* **SET PROBLEM**
Please lay out the items from the line containing "Click the Close button" through the line containing "click(260, 49)" as a numbered list, leaving out blank lines.

* **SUPPLIED RECORDS**
****

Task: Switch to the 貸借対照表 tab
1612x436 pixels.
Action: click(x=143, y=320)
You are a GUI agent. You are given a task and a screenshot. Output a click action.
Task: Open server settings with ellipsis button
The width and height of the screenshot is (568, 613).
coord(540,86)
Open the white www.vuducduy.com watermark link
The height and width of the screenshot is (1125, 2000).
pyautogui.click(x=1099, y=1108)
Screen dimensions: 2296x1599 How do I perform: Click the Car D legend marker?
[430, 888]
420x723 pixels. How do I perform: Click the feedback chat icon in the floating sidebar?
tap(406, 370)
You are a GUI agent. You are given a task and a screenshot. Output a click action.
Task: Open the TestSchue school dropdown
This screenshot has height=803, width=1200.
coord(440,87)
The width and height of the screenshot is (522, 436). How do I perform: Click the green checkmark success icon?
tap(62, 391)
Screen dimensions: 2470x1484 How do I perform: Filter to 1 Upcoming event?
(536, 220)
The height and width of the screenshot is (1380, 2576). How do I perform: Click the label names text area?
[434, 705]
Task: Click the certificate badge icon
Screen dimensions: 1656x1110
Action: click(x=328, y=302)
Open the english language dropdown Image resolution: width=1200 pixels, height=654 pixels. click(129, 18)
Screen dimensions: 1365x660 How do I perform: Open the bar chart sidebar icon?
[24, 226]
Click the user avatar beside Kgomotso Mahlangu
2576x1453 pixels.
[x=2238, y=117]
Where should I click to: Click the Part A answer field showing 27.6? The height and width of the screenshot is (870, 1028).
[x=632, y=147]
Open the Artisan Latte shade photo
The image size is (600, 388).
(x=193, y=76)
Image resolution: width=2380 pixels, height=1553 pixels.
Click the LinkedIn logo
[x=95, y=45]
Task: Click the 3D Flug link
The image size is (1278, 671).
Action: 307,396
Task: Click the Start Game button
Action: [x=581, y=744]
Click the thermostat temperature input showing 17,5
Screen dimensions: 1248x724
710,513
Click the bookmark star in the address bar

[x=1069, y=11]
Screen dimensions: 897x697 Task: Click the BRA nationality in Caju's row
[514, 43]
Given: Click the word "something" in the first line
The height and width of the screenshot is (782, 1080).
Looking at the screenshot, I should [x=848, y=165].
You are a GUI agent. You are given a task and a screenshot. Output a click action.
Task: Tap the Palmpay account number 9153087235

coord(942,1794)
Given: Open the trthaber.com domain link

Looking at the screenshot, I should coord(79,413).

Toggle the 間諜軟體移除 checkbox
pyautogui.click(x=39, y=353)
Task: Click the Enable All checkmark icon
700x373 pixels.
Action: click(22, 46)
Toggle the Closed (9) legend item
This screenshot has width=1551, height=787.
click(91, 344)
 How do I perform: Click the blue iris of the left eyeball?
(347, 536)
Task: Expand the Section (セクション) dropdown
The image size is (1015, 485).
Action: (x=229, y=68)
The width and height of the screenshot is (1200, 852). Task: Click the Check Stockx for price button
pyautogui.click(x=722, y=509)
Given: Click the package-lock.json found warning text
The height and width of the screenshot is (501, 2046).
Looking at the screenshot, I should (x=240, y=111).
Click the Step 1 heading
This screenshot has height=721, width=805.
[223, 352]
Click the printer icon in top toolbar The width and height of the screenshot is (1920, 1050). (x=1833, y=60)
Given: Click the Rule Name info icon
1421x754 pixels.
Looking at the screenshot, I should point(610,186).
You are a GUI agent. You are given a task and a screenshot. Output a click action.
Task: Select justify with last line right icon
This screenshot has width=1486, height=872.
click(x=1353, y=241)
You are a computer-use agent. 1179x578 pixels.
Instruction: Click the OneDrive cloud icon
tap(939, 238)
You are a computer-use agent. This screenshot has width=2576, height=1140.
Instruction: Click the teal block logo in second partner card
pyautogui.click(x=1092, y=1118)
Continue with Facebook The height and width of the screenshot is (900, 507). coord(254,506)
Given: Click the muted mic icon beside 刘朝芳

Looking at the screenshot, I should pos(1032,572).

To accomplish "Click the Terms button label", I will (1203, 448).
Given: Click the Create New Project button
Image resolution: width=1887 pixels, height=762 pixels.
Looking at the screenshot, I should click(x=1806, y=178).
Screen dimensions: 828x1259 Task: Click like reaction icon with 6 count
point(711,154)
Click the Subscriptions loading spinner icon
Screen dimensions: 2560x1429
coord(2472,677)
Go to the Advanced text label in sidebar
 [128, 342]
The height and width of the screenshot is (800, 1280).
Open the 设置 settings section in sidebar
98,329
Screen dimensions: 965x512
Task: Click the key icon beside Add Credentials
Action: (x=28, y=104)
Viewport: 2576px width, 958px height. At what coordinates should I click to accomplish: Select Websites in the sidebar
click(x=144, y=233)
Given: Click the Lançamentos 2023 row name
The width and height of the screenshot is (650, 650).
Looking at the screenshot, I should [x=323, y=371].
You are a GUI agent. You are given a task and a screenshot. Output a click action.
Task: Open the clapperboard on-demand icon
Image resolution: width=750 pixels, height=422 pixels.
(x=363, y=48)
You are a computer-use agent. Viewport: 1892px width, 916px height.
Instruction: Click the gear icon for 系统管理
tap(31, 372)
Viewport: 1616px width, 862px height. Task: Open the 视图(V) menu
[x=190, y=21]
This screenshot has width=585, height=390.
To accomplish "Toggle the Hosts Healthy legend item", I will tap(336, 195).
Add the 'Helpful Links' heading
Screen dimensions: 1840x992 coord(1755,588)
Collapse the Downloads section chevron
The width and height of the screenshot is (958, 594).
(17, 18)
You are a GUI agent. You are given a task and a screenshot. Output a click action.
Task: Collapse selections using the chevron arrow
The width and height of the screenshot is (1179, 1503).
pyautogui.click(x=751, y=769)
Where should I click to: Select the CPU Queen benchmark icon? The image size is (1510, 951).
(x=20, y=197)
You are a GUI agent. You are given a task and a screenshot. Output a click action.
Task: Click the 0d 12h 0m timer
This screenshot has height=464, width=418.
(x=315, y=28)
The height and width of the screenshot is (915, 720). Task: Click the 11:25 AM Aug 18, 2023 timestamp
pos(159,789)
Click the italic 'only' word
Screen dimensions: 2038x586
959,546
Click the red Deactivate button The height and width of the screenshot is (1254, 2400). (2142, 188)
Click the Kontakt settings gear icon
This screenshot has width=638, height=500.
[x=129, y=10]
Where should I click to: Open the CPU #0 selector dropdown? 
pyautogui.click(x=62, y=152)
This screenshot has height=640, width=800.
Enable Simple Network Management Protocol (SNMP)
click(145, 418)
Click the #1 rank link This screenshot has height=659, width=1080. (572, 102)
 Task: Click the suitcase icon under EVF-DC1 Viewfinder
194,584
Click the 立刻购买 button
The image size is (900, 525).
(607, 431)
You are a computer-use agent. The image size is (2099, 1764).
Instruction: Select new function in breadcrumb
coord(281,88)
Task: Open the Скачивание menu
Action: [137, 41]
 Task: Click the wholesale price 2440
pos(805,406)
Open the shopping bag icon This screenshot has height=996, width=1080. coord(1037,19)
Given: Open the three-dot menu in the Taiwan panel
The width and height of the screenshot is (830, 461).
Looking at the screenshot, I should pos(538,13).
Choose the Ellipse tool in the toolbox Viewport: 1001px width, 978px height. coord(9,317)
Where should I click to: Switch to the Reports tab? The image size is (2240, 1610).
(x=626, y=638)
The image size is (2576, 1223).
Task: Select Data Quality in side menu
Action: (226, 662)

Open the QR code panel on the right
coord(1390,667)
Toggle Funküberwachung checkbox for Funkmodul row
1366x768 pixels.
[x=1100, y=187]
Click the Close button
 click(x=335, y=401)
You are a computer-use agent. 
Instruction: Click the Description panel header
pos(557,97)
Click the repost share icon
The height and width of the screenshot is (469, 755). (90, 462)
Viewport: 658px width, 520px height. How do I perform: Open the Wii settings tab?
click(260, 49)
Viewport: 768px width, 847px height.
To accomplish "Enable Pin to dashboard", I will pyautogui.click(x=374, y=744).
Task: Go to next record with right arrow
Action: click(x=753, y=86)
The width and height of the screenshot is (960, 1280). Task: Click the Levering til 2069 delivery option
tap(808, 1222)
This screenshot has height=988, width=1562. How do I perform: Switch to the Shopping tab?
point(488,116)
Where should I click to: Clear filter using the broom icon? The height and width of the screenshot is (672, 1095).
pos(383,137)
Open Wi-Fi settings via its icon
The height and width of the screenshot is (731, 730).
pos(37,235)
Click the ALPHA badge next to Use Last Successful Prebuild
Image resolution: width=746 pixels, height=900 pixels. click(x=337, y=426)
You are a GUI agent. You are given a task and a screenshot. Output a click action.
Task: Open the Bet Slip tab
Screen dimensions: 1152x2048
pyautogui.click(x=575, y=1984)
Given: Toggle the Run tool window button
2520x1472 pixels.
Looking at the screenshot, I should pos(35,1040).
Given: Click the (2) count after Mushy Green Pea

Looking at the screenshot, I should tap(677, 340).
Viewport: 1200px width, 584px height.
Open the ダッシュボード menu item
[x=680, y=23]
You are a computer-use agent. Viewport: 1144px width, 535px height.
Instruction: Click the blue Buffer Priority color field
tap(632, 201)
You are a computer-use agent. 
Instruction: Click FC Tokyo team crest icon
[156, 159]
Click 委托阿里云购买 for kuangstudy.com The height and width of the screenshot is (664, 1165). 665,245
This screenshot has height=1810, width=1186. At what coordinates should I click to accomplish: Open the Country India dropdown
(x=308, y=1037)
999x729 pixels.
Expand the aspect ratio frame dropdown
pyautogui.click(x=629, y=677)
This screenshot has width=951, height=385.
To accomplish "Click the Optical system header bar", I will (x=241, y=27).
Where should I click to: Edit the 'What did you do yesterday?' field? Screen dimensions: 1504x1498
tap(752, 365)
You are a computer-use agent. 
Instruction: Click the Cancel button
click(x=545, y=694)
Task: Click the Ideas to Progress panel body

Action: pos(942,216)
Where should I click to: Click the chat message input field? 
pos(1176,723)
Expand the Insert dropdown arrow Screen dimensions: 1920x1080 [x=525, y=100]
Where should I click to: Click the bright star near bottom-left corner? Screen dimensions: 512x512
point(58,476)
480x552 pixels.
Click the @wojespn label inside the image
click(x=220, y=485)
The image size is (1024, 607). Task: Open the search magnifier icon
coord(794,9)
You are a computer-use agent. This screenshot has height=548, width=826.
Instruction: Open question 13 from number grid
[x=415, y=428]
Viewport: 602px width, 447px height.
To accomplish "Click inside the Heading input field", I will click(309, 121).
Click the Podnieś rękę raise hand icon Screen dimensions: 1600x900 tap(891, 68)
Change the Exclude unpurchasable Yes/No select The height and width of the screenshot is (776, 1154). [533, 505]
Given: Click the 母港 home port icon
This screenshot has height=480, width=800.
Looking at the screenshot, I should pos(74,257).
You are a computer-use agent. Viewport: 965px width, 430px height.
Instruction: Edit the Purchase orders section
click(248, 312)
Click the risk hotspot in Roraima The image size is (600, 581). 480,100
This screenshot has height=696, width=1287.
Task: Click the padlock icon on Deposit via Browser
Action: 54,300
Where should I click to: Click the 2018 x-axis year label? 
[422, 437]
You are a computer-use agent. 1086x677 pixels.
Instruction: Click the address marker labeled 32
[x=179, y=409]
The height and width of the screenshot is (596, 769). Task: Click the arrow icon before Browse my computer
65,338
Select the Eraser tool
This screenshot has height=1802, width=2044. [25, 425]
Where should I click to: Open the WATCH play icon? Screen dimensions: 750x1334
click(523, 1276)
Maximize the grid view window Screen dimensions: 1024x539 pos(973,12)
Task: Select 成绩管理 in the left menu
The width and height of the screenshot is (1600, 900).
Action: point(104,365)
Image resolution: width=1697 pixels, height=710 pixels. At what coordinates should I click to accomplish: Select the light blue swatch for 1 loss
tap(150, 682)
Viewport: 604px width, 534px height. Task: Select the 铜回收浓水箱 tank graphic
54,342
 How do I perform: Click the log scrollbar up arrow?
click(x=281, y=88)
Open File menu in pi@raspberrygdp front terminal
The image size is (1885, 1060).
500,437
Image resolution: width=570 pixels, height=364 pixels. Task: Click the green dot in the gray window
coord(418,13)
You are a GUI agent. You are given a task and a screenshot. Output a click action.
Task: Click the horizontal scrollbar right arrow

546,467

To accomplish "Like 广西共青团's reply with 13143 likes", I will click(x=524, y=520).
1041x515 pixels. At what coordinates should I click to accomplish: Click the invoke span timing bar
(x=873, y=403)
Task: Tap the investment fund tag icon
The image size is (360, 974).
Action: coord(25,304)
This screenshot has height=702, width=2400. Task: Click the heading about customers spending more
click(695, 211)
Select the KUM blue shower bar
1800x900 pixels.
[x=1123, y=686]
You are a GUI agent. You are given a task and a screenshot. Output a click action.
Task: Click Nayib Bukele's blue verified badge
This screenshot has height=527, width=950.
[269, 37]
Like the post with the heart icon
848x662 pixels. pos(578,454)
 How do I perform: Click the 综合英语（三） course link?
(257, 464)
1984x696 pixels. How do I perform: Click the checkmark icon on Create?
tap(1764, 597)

****

* **TASK RESULT**
1. Click the Close button
2.  click(x=335, y=401)
3. You are a computer-use agent. 
4. Instruction: Click the Description panel header
5. pos(557,97)
6. Click the repost share icon
7. The height and width of the screenshot is (469, 755). (90, 462)
8. Viewport: 658px width, 520px height. How do I perform: Open the Wii settings tab?
9. click(260, 49)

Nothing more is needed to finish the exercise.